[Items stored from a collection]
# # # #

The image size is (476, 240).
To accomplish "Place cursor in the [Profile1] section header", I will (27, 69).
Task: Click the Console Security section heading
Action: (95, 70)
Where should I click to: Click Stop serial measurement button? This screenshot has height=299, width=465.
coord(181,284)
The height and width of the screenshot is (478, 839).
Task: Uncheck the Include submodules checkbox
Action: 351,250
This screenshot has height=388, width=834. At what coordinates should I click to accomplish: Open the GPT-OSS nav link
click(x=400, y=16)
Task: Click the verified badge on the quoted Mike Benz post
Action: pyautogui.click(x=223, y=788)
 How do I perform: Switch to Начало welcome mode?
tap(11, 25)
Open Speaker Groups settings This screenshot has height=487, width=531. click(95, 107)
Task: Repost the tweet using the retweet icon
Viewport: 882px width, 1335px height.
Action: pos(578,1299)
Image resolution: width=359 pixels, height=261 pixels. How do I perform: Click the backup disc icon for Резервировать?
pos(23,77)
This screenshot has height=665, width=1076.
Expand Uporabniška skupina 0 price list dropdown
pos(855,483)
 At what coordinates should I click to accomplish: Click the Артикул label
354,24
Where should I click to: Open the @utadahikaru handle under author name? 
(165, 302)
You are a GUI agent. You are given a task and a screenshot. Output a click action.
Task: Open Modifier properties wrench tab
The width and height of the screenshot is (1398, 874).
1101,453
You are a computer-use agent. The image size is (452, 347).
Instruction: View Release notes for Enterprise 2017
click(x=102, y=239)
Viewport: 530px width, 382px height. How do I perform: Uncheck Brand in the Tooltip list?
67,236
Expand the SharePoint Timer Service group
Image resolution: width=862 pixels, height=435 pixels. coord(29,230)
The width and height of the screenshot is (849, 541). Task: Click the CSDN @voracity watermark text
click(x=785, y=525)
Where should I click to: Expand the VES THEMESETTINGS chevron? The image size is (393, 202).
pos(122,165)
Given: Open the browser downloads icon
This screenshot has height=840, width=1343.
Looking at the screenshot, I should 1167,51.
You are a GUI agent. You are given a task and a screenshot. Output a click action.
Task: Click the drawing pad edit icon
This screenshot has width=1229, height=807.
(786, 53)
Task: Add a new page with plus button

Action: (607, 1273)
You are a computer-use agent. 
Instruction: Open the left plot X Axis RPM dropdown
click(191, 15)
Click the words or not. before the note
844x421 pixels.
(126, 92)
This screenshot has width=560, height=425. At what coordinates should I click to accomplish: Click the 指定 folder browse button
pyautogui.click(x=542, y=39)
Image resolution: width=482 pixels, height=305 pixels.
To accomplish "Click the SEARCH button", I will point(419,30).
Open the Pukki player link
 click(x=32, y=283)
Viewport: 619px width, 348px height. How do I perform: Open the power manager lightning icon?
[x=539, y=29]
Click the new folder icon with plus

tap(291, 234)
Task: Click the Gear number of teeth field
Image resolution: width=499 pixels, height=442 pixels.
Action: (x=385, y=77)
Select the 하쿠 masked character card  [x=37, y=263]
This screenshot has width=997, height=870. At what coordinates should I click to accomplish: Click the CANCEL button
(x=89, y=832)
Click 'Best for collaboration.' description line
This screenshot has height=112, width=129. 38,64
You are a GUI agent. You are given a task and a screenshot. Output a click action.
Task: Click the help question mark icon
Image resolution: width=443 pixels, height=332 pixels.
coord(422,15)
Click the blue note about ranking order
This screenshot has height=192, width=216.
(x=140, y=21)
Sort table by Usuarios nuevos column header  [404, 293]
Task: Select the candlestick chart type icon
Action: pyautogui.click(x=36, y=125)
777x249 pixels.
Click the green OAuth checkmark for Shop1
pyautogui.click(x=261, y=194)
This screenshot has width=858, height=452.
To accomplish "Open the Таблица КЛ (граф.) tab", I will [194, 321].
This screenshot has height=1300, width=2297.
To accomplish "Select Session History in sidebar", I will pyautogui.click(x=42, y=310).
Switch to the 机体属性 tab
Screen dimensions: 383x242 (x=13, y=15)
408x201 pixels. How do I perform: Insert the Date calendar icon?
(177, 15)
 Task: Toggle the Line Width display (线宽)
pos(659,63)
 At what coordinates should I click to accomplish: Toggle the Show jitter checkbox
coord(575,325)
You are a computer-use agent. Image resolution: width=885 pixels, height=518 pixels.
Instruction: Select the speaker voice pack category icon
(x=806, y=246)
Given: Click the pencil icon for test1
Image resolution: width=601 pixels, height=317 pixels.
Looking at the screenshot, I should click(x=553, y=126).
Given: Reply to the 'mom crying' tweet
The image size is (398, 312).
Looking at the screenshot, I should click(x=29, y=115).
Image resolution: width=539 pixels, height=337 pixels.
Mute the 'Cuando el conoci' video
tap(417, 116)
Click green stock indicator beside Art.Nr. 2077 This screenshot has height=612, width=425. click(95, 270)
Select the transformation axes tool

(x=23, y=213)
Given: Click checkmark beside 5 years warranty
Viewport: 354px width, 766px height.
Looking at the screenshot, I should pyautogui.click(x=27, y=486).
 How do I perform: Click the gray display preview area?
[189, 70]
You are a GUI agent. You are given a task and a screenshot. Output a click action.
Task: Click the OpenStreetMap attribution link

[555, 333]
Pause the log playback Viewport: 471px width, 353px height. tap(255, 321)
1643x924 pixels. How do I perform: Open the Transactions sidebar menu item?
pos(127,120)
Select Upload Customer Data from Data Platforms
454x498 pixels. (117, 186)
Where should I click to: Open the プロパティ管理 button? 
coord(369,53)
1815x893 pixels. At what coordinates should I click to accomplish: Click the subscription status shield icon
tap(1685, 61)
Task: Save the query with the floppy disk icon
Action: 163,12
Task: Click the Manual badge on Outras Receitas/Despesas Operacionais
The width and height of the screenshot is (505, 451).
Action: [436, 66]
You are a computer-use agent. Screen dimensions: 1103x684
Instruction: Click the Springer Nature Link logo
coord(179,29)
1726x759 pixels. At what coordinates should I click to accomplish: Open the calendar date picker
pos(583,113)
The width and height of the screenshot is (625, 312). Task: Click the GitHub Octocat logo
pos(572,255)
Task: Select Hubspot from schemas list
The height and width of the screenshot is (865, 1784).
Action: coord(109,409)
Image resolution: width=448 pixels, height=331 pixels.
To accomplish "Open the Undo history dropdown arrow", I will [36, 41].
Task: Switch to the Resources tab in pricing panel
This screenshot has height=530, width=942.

# # # #

Exercise description:
Convert all of the rows above into a numbered list, omitting any blank lines.

Written answer:
1. The image size is (476, 240).
2. To accomplish "Place cursor in the [Profile1] section header", I will (27, 69).
3. Task: Click the Console Security section heading
4. Action: (95, 70)
5. Where should I click to: Click Stop serial measurement button? This screenshot has height=299, width=465.
6. coord(181,284)
7. The height and width of the screenshot is (478, 839).
8. Task: Uncheck the Include submodules checkbox
9. Action: 351,250
10. This screenshot has height=388, width=834. At what coordinates should I click to accomplish: Open the GPT-OSS nav link
11. click(x=400, y=16)
12. Task: Click the verified badge on the quoted Mike Benz post
13. Action: pyautogui.click(x=223, y=788)
14.  How do I perform: Switch to Начало welcome mode?
15. tap(11, 25)
16. Open Speaker Groups settings This screenshot has height=487, width=531. click(95, 107)
17. Task: Repost the tweet using the retweet icon
18. Viewport: 882px width, 1335px height.
19. Action: pos(578,1299)
20. Image resolution: width=359 pixels, height=261 pixels. How do I perform: Click the backup disc icon for Резервировать?
21. pos(23,77)
22. This screenshot has height=665, width=1076.
23. Expand Uporabniška skupina 0 price list dropdown
24. pos(855,483)
25.  At what coordinates should I click to accomplish: Click the Артикул label
26. 354,24
27. Where should I click to: Open the @utadahikaru handle under author name? 
28. (165, 302)
29. You are a GUI agent. You are given a task and a screenshot. Output a click action.
30. Task: Open Modifier properties wrench tab
31. The width and height of the screenshot is (1398, 874).
32. 1101,453
33. You are a computer-use agent. The image size is (452, 347).
34. Instruction: View Release notes for Enterprise 2017
35. click(x=102, y=239)
36. Viewport: 530px width, 382px height. How do I perform: Uncheck Brand in the Tooltip list?
37. 67,236
38. Expand the SharePoint Timer Service group
39. Image resolution: width=862 pixels, height=435 pixels. coord(29,230)
40. The width and height of the screenshot is (849, 541). Task: Click the CSDN @voracity watermark text
41. click(x=785, y=525)
42. Where should I click to: Expand the VES THEMESETTINGS chevron? The image size is (393, 202).
43. pos(122,165)
44. Given: Open the browser downloads icon
45. This screenshot has height=840, width=1343.
46. Looking at the screenshot, I should 1167,51.
47. You are a GUI agent. You are given a task and a screenshot. Output a click action.
48. Task: Click the drawing pad edit icon
49. This screenshot has width=1229, height=807.
50. (786, 53)
51. Task: Add a new page with plus button
52. Action: (607, 1273)
53. You are a computer-use agent. 
54. Instruction: Open the left plot X Axis RPM dropdown
55. click(191, 15)
56. Click the words or not. before the note
57. 844x421 pixels.
58. (126, 92)
59. This screenshot has width=560, height=425. At what coordinates should I click to accomplish: Click the 指定 folder browse button
60. pyautogui.click(x=542, y=39)
61. Image resolution: width=482 pixels, height=305 pixels.
62. To accomplish "Click the SEARCH button", I will point(419,30).
63. Open the Pukki player link
64.  click(x=32, y=283)
65. Viewport: 619px width, 348px height. How do I perform: Open the power manager lightning icon?
66. [x=539, y=29]
67. Click the new folder icon with plus
68. tap(291, 234)
69. Task: Click the Gear number of teeth field
70. Image resolution: width=499 pixels, height=442 pixels.
71. Action: (x=385, y=77)
72. Select the 하쿠 masked character card  [x=37, y=263]
73. This screenshot has width=997, height=870. At what coordinates should I click to accomplish: Click the CANCEL button
74. (x=89, y=832)
75. Click 'Best for collaboration.' description line
76. This screenshot has height=112, width=129. 38,64
77. You are a GUI agent. You are given a task and a screenshot. Output a click action.
78. Task: Click the help question mark icon
79. Image resolution: width=443 pixels, height=332 pixels.
80. coord(422,15)
81. Click the blue note about ranking order
82. This screenshot has height=192, width=216.
83. (x=140, y=21)
84. Sort table by Usuarios nuevos column header  [404, 293]
85. Task: Select the candlestick chart type icon
86. Action: pyautogui.click(x=36, y=125)
87. 777x249 pixels.
88. Click the green OAuth checkmark for Shop1
89. pyautogui.click(x=261, y=194)
90. This screenshot has width=858, height=452.
91. To accomplish "Open the Таблица КЛ (граф.) tab", I will [194, 321].
92. This screenshot has height=1300, width=2297.
93. To accomplish "Select Session History in sidebar", I will pyautogui.click(x=42, y=310).
94. Switch to the 机体属性 tab
95. Screen dimensions: 383x242 (x=13, y=15)
96. 408x201 pixels. How do I perform: Insert the Date calendar icon?
97. (177, 15)
98.  Task: Toggle the Line Width display (线宽)
99. pos(659,63)
100.  At what coordinates should I click to accomplish: Toggle the Show jitter checkbox
101. coord(575,325)
102. You are a computer-use agent. Image resolution: width=885 pixels, height=518 pixels.
103. Instruction: Select the speaker voice pack category icon
104. (x=806, y=246)
105. Given: Click the pencil icon for test1
106. Image resolution: width=601 pixels, height=317 pixels.
107. Looking at the screenshot, I should click(x=553, y=126).
108. Given: Reply to the 'mom crying' tweet
109. The image size is (398, 312).
110. Looking at the screenshot, I should click(x=29, y=115).
111. Image resolution: width=539 pixels, height=337 pixels.
112. Mute the 'Cuando el conoci' video
113. tap(417, 116)
114. Click green stock indicator beside Art.Nr. 2077 This screenshot has height=612, width=425. click(95, 270)
115. Select the transformation axes tool
116. (x=23, y=213)
117. Given: Click checkmark beside 5 years warranty
118. Viewport: 354px width, 766px height.
119. Looking at the screenshot, I should pyautogui.click(x=27, y=486).
120.  How do I perform: Click the gray display preview area?
121. [189, 70]
122. You are a GUI agent. You are given a task and a screenshot. Output a click action.
123. Task: Click the OpenStreetMap attribution link
124. [555, 333]
125. Pause the log playback Viewport: 471px width, 353px height. tap(255, 321)
126. 1643x924 pixels. How do I perform: Open the Transactions sidebar menu item?
127. pos(127,120)
128. Select Upload Customer Data from Data Platforms
129. 454x498 pixels. (117, 186)
130. Where should I click to: Open the プロパティ管理 button? 
131. coord(369,53)
132. 1815x893 pixels. At what coordinates should I click to accomplish: Click the subscription status shield icon
133. tap(1685, 61)
134. Task: Save the query with the floppy disk icon
135. Action: 163,12
136. Task: Click the Manual badge on Outras Receitas/Despesas Operacionais
137. The width and height of the screenshot is (505, 451).
138. Action: [436, 66]
139. You are a computer-use agent. Screen dimensions: 1103x684
140. Instruction: Click the Springer Nature Link logo
141. coord(179,29)
142. 1726x759 pixels. At what coordinates should I click to accomplish: Open the calendar date picker
143. pos(583,113)
144. The width and height of the screenshot is (625, 312). Task: Click the GitHub Octocat logo
145. pos(572,255)
146. Task: Select Hubspot from schemas list
147. The height and width of the screenshot is (865, 1784).
148. Action: coord(109,409)
149. Image resolution: width=448 pixels, height=331 pixels.
150. To accomplish "Open the Undo history dropdown arrow", I will [36, 41].
151. Task: Switch to the Resources tab in pricing panel
152. This screenshot has height=530, width=942.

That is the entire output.